Se un individuo si conserva in buona salute e i suoi denti sono stati curati fin dai primi anni di vita, ci sono buone probabilità che questi sì mantengano sani anche nella vecchiaia. Oggi non si può considerare naturale che i denti cadano quando si siano raggiunti settant’anni di età: se ciò accade, la perdita è dovuta a trascuratezza o a malattie locali e organiche. E' vero che le persone anziane mostrano una maggiore tendenza alla carie, perché in essi sussiste spesso un'insufficienza di calcio.

E' comunque un fatto naturale che i denti mostrino segni di usura: i bordi si logorano, le gengive si ritirano e, con la perdita di forza delle ossa mascellari, i denti possono acquisire una certa mobilità nella loro sede, l'alveolo.  Possono perdere il loro allineamento con conseguente difficoltà nel masticare. La carenza di vitamine e uno stato di deperimento o di una malattia organica possono rivelarsi con l'infiammazione orale, il gonfiore e il sanguinamento delle gengive. Pressappoco come le ossa, quando s'invecchia i denti tendono ad indebolirsi e diventano più suscettibili alle fratture: se ciò accade è importante che il dentista intervenga,,perché l'irritazione prodotta dalle scabrosità dei denti può essere causa del cancro della lingua o della mucosa delle guance, se viene trascurata per mesi o anni.  La perdita dei denti è accompagnata da difficoltà nella masticazione, e un disturbo di tale natura può condurre ad uno stato di denutrizione.

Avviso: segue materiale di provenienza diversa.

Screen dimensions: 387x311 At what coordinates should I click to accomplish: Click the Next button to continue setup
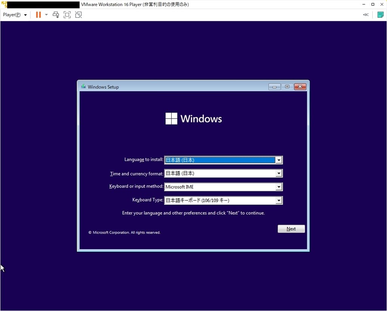(x=291, y=228)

Si possono manifestare dolori nell'articolazione che unisce la mandibola alla regione temporale, l'aspetto della faccia è spesso molto alterato quando si siano persi parecchi denti, la parola è modificata e ostacolata, e l'idea stessa della perdita può essere deprimente. il sanguinamento delle gengive può essere un indizio della presenza di un'infezione locale della bocca, e può dipendere da qualche disordine dell'organismo.

Tra le cause più comuni dei sanguinamento gengivale ci sono: quella che viene ancora comunemente definita, spesso “piorrea alveolare"; uno o più denti mobili; lesioni causate da spazzolamenti troppo energici; i depositi di tartaro e placca batterica; una carenza vitaminica (specie di vitamine C e K); l'emofilia; un ittero di vecchia data; le malattie del sangue che determinano alterazioni del meccanismo della coagulazione. I denti infetti possono essere causa di infezioni a distanza, comprese quelle delle valvole cardiache, e delle articolazioni: bisogna considerare che, alla base dei denti, dove essi comunicano con gli alveoli ossei, ci sono piccoli vasi che ammettono sangue nel circolo.

L’alito cattivo può dipendere dai denti. Possono causarlo le seguenti condizioni: le dentiere che non vengono rimosse ne pulite regolarmente; le infezioni gengivali; i denti non spazzolati dopo ogni pasto; le carie.  Se il problema persiste, benché non sia presente nessuna delle cause elencate, è probabilmente dovuto ad altri motivi, che non hanno a che fare con i denti.